Natural gas prices rose slightly in 2013, reversing some of the recent shift from coal to gas in the electricity production sector. Overall natural gas use increased by 0.6 quads. Losses in the electricity sector were more than offset by greater gas use in the residential, commercial and industrial sectors.
Nuclear energy was greater in 2013 than in 2012. The use of nuclear energy fluctuates a little from year to year. It’s likely that in 2013, fewer reactors were down for refueling than in previous years. However, a few of the nation’s about 100 reactors have recently closed for good, such as the San Onofre Nuclear Generating Station in Pendleton, California.
The majority of energy use in 2013 was used for electricity generation (38.2 quads), followed by transportation, industrial, residential and commercial. Energy use in the residential, commercial transportation and industrial sectors all increased slightly.
Petroleum use increased in 2013 from the previous year. Simon estimates that, with oil prices remaining relatively constant, this is likely due to the modest economic expansion.
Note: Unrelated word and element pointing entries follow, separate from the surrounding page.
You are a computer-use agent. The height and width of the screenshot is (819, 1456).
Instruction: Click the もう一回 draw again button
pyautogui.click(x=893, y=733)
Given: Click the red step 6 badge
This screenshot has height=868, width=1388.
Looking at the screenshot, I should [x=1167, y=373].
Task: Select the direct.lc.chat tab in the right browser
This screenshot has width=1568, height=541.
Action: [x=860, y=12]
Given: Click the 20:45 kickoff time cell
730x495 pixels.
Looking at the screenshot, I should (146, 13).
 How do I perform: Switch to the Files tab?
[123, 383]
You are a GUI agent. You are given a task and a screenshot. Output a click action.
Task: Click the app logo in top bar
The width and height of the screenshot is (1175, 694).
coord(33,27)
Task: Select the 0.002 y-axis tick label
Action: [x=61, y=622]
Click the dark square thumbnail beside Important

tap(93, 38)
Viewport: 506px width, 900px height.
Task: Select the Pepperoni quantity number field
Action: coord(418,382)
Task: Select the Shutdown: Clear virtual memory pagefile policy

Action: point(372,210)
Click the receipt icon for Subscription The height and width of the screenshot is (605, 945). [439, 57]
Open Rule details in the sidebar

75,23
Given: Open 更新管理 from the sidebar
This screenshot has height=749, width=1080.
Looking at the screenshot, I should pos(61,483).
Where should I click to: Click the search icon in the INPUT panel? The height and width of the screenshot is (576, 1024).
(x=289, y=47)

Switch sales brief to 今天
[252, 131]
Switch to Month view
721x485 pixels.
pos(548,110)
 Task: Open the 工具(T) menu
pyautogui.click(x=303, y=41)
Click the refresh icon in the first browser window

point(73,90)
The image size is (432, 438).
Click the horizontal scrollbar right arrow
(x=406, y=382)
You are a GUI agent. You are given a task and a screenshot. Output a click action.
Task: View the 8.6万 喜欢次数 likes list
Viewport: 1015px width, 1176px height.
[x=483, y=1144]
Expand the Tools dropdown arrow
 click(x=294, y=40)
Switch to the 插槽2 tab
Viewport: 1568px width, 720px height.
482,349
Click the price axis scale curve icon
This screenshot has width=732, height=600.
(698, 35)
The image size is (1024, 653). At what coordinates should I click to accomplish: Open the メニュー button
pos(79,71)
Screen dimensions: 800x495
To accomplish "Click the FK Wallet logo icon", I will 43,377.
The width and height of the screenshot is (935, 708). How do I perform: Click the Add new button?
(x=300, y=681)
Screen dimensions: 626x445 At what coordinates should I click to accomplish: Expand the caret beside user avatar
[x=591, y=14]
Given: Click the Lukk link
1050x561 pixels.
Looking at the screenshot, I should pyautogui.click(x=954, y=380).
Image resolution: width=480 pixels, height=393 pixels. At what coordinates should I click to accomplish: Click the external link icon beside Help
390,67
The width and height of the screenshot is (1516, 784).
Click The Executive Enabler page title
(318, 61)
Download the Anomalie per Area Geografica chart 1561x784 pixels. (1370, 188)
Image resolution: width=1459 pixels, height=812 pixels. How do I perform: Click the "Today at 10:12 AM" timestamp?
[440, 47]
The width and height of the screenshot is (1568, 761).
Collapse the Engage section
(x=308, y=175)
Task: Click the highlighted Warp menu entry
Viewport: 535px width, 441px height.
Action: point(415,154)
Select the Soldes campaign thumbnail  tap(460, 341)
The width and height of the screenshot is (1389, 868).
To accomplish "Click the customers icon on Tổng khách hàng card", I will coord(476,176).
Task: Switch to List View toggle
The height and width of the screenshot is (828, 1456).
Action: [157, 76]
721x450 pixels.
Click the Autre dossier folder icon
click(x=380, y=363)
Something to note: along with the increase in total energy use, there was an accompanying increase in “rejected energy” — that’s to say, in the amount of energy generated that doesn’t end up being utilized. This “rejected energy” increased from 58.1 quads in 2012 to 59 in 2013.
“Not all of the energy that we consume is put to use,” Simon explained. “Heat you feel when you put your hand on your water heater and the warm exhaust from your car’s tailpipe are examples of rejected energy. Comparing energy services to rejected energy gives a rough estimate of each sector’s energy efficiency.”